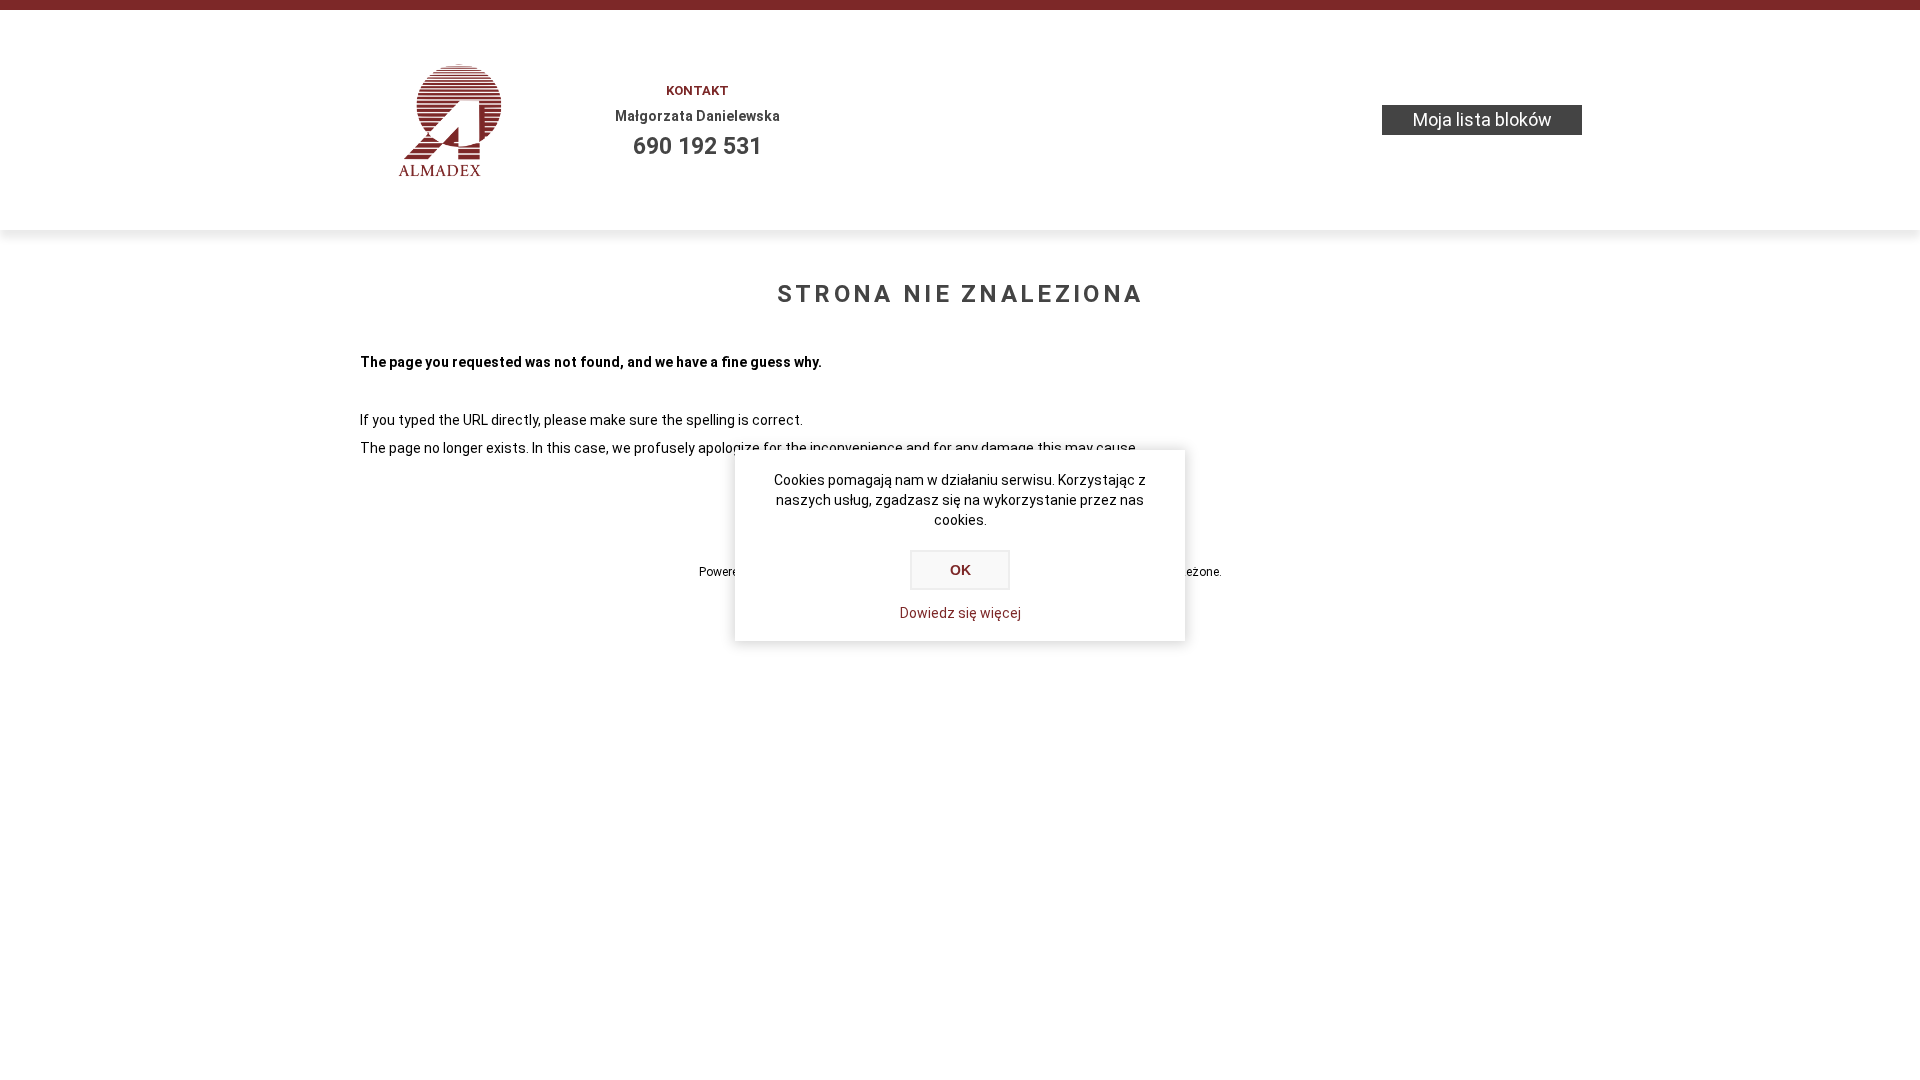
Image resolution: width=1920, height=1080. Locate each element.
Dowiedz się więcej (960, 613)
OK (960, 570)
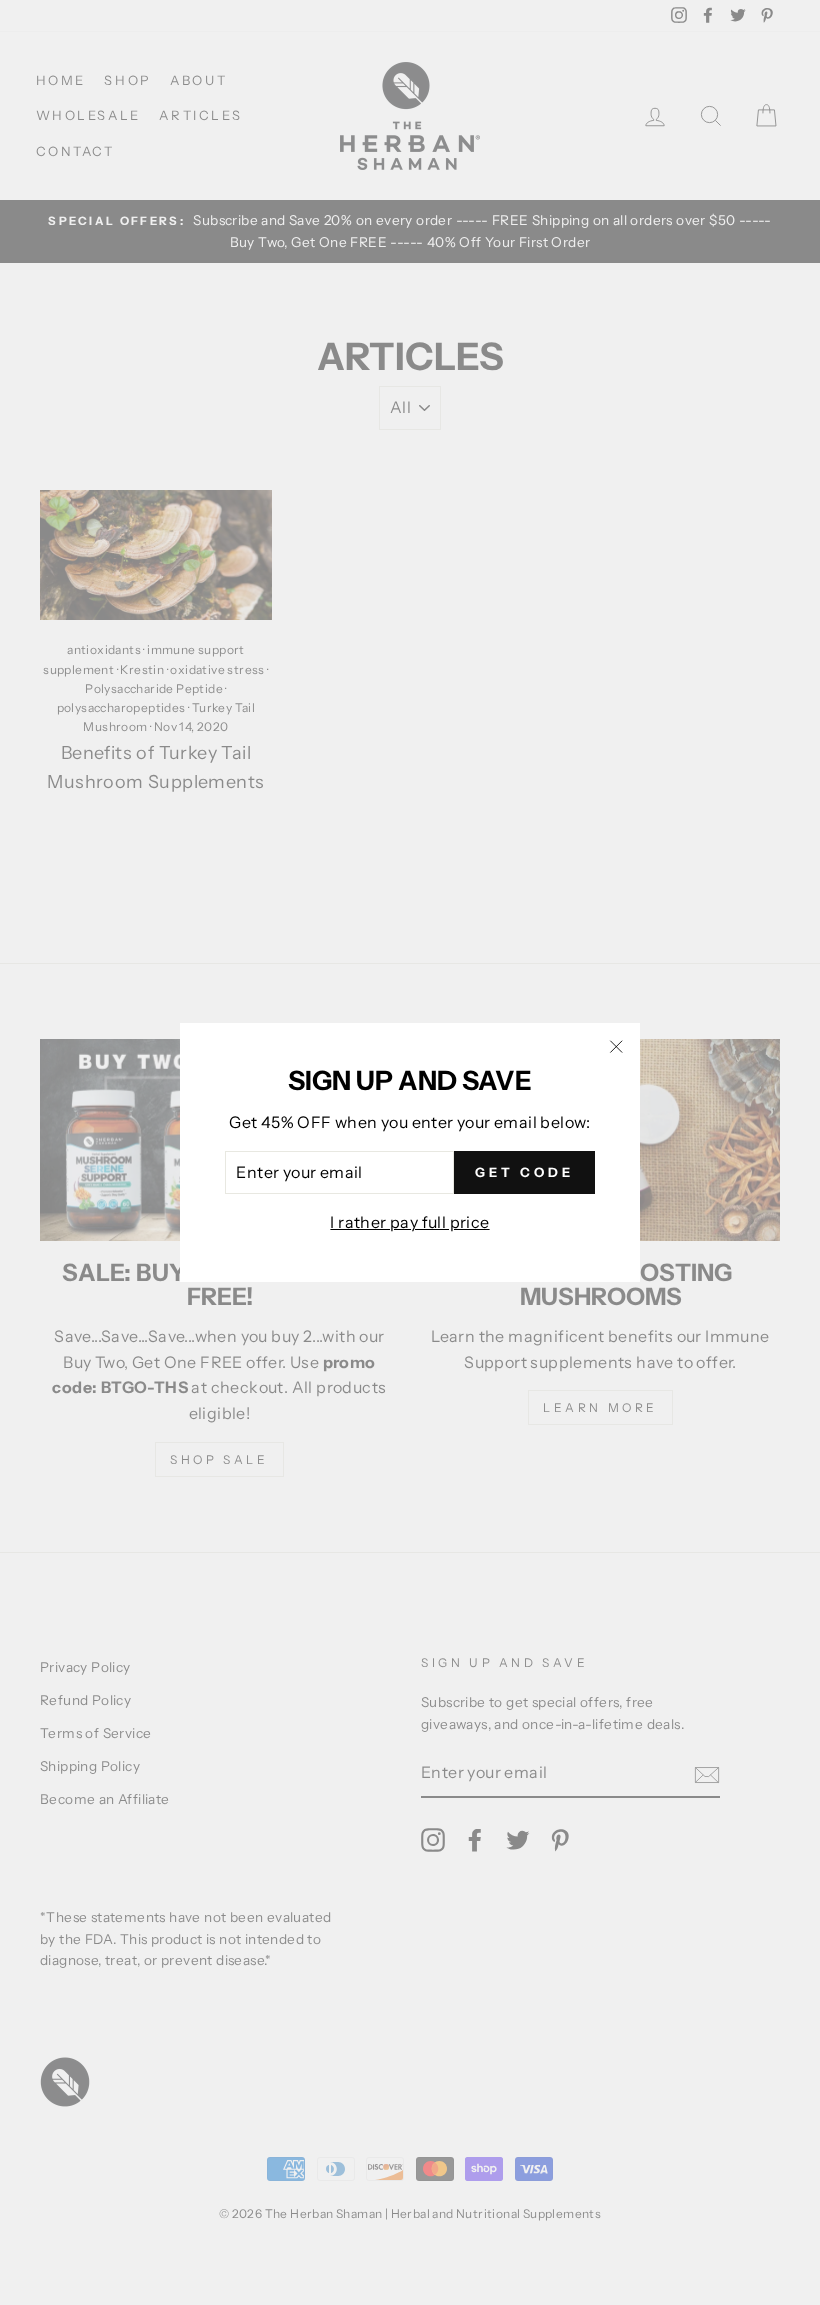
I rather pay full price (409, 1222)
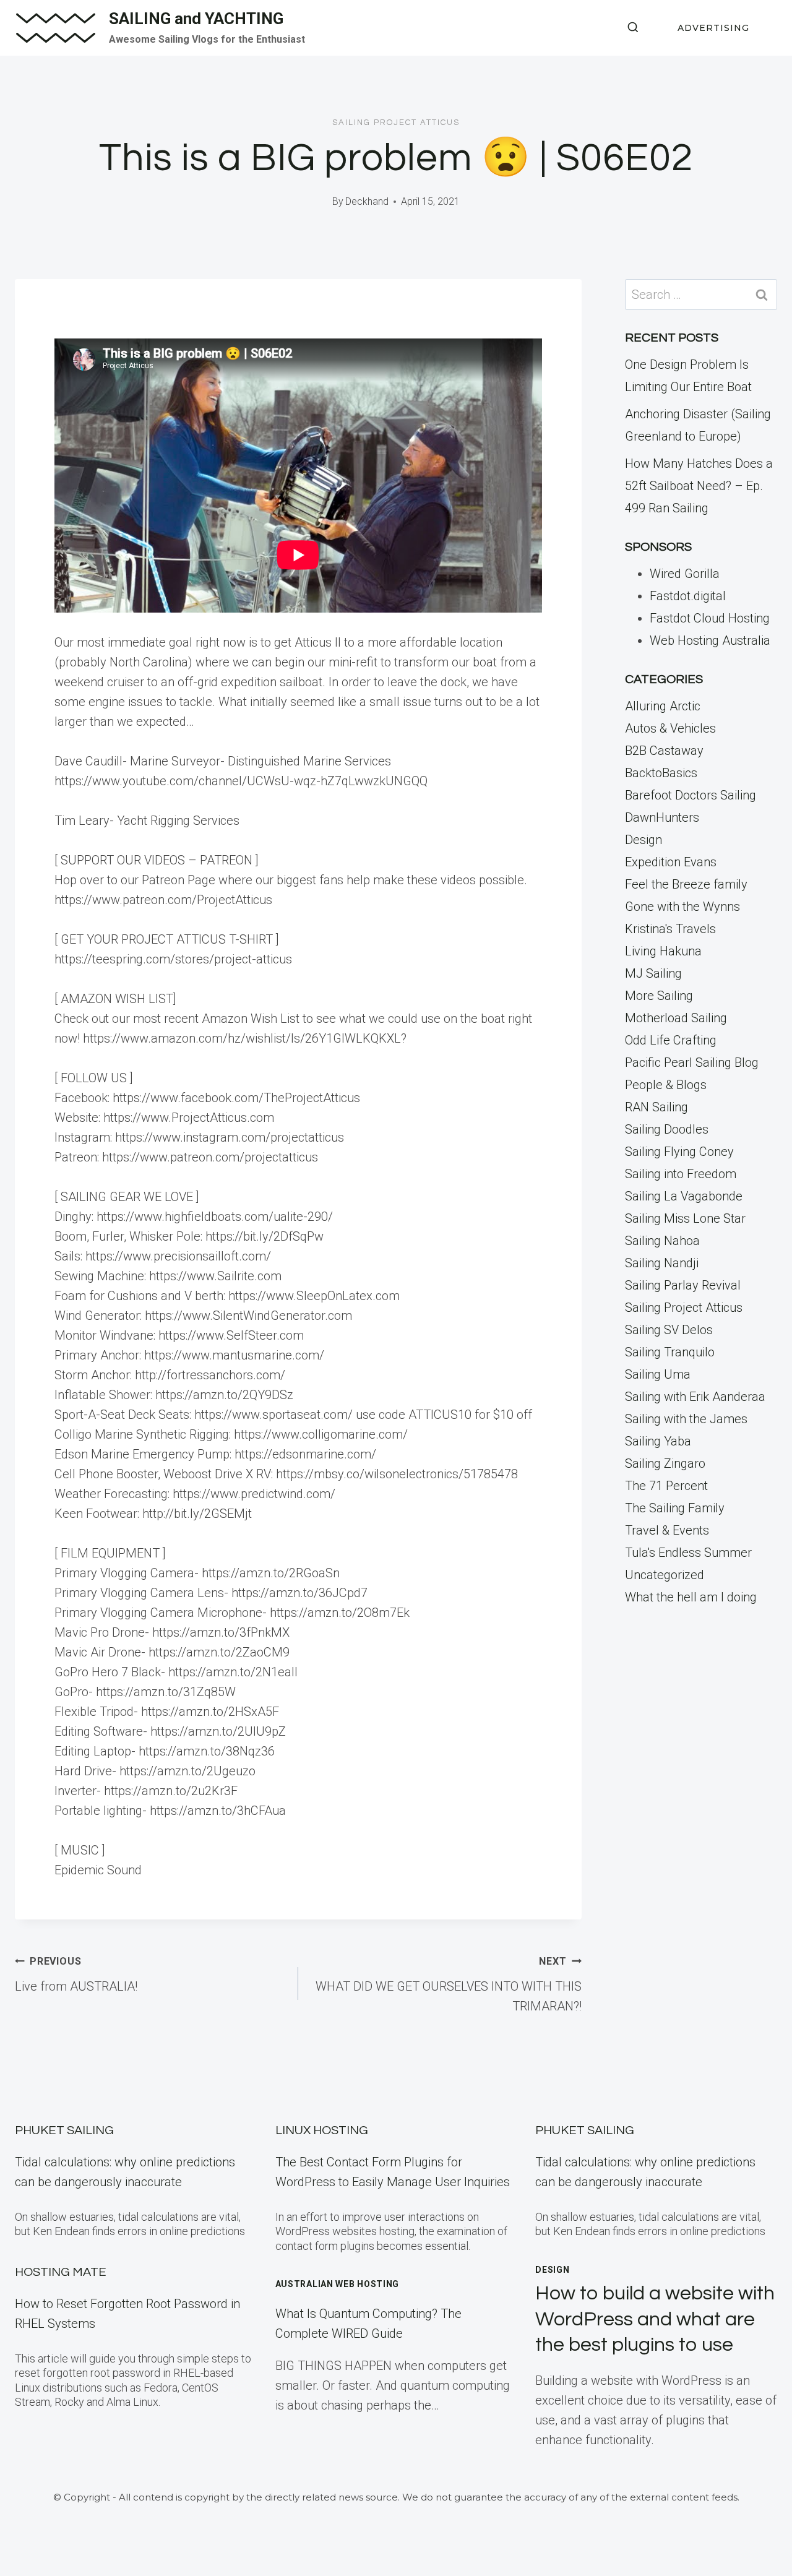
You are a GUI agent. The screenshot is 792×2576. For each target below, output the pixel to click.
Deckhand (367, 201)
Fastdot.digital (688, 595)
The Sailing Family (675, 1508)
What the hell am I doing (691, 1597)
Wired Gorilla (685, 573)
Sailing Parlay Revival (683, 1285)
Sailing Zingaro (665, 1463)
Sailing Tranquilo (670, 1352)
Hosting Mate (60, 2272)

::::::::

Problem to work on:
Please return every line from the one that contains "Sailing Parlay Revival (683, 1285)" through the end of the entries, exactly, leaving out all others.

Response to this task:
Sailing Parlay Revival (683, 1285)
Sailing Zingaro (665, 1463)
Sailing Tranquilo (670, 1352)
Hosting Mate (60, 2272)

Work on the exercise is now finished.